Extracellular ligninolytic enzymes of Pseudomonas-associated isolates
The three Pseudomonas-associated isolates secreted extracellular ligninolytic enzymes and produced a transparent ring after 24 h of incubation on aniline blue solid medium (Fig. 7A). However, most aniline blue was decolorized by bacteria after 48 h (Fig. 7A). The aniline blue degrading curve of Pseudomonas putida, Pseudomonas sp., and Pseudomonas oryzihabitans are shown in Fig. 7B. The degradation rates of Pseudomonas putida, Pseudomonas sp., and Pseudomonas oryzihabitans after 96 h were 90.74%, 88.97%, and 86.77%, respectively. The enzyme production curve of three Pseudomonas-associated isolates is shown in Fig. 8C-E. The results showed that the three Pseudomonas-associated isolates secreted considerable reactive Lac, LiP, and MnP. Furthermore, the three Pseudomonas-associated isolates showed a similar characteristic of secreting extracellular ligninolytic enzymes in the culture medium with bamboo powder as the sole carbon source. The activities of Lac, LiP, and MnP reached the maximum values after 72 h. The maximum values of Lac, LiP, and MnP were 688.25 U/L, 3065.37 U/L, and 493.22 U/L, respectively, for Pseudomonas putida, 653.75 U/L, 2700.54 U/L, and 439.53 U/L, respectively, for Pseudomonas sp., and 459.12 U/L, 2668.54 U/L, and 404.26 U/L, respectively, for Pseudomonas oryzihabitans. The average Lac activity of Pseudomonas putida, Pseudomonas sp., and Pseudomonas oryzihabitans was 309.51, 251.58, and 209.52 U/L, respectively (Fig. 7C), while the average MnP activity was 300.08, 269.84, and 258.13 U/mL, respectively (Fig. 7E). The average LiP activity of Pseudomonas putida, Pseudomonas sp., and Pseudomonas oryzihabitans was 2130.5, 2083.12, and 2069.75 U/mL, respectively (Fig. 7D).

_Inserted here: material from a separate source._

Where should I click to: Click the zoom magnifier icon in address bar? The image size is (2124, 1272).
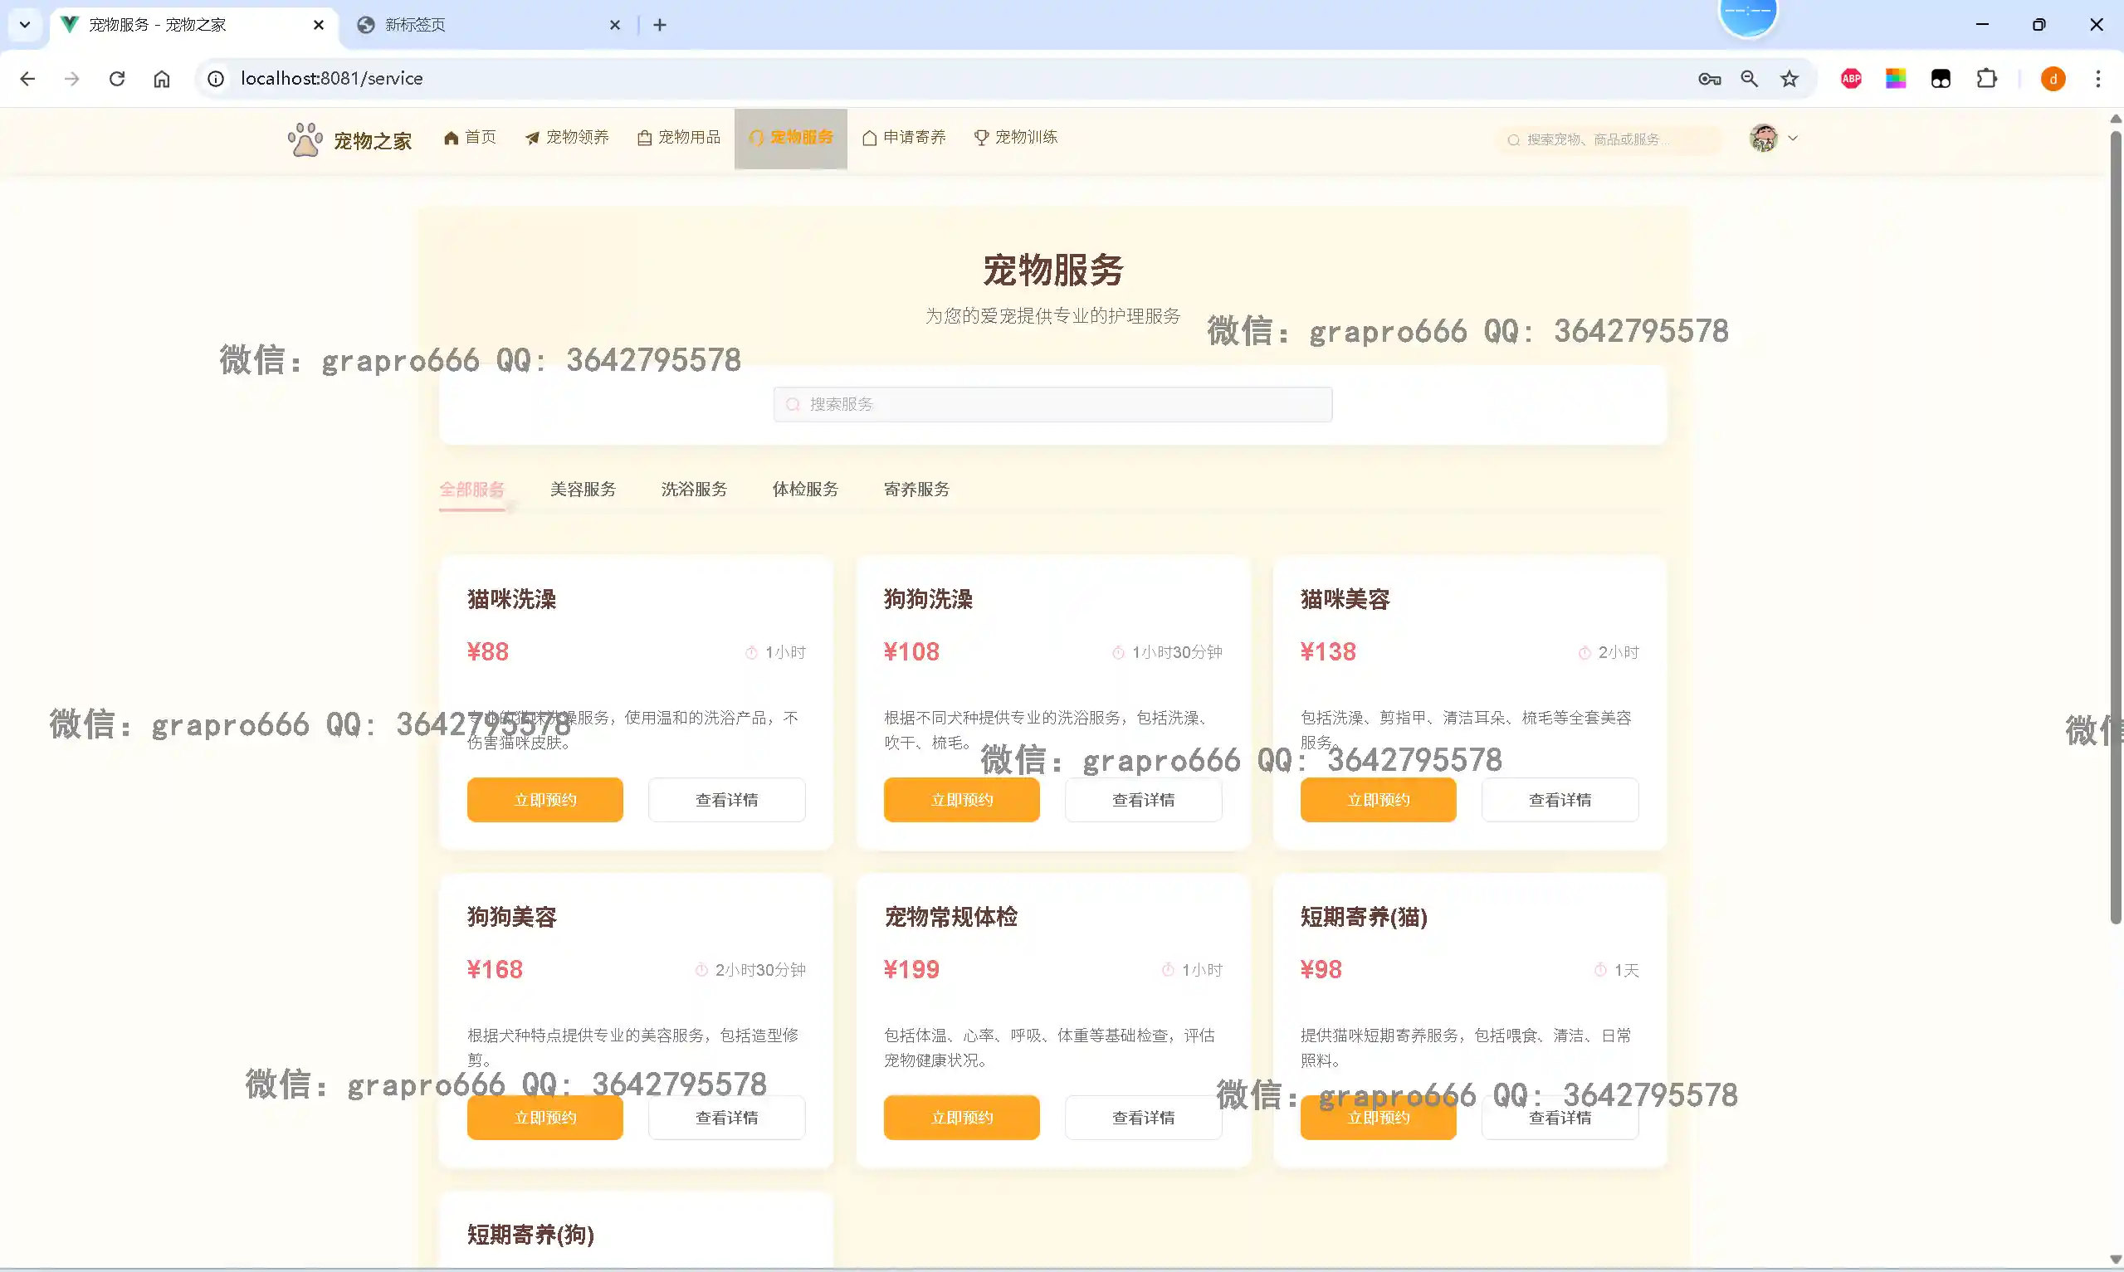click(1749, 79)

Metabolites of degraded lignin by Pseudomonas-associated isolates
Compared with the control (0 day), LC-MS analysis detected new peaks in the culture medium after treatment with Pseudomonas-associated strain for three and seven days (Figure S8). The PCA score plot displayed three clusters that corresponded to different cultivation time with Pseudomonas-associated strain. Metabolites in the culture medium after treatment with Pseudomonas-associated strain were significantly different compared with the control (0 day) (Figure 8A). Distinctive clustering in the metabolite composition of the supernatant was detected between the control group (0 days) and the culture group (Figure S9). A total of 229 and 245 differential metabolites were detected between 0 day vs. 3 day and 0 day vs. 7 day, respectively, of which 201 were shared. Compared with the control (0 day), cluster analysis indicated that the 201 metabolites in the culture medium were significantly different after treatment with Pseudomonas-associated strains for 3 and 7 days (Figure 8B). LC-MS analysis detected 14 of 25 substances for the products in the beta-ketoadipate and homogentisate pathway (Figure 1). Among them, cis,cis-muconate, hydroxybenzaldehyde, vanillate, phenylpyruvate, 2-hydroxyphenylacetate, homogentisate, fumarylacetoacetate, and fumaric acid were only identified in the supernatant of culture medium after treatment with Pseudomonas putida, Pseudomonas sp., and Pseudomonas oryzihabitans (separately) for 3 days and 7 days (Table 2). Lignin derivatives, such as, catechol, ferulate, 4-coumarate, and protocatechuate, were detected in the control group (Table 2). Nevertheless, the relative quantification of the above derivatives was higher on the 3rd and 7th days (Figure 8C).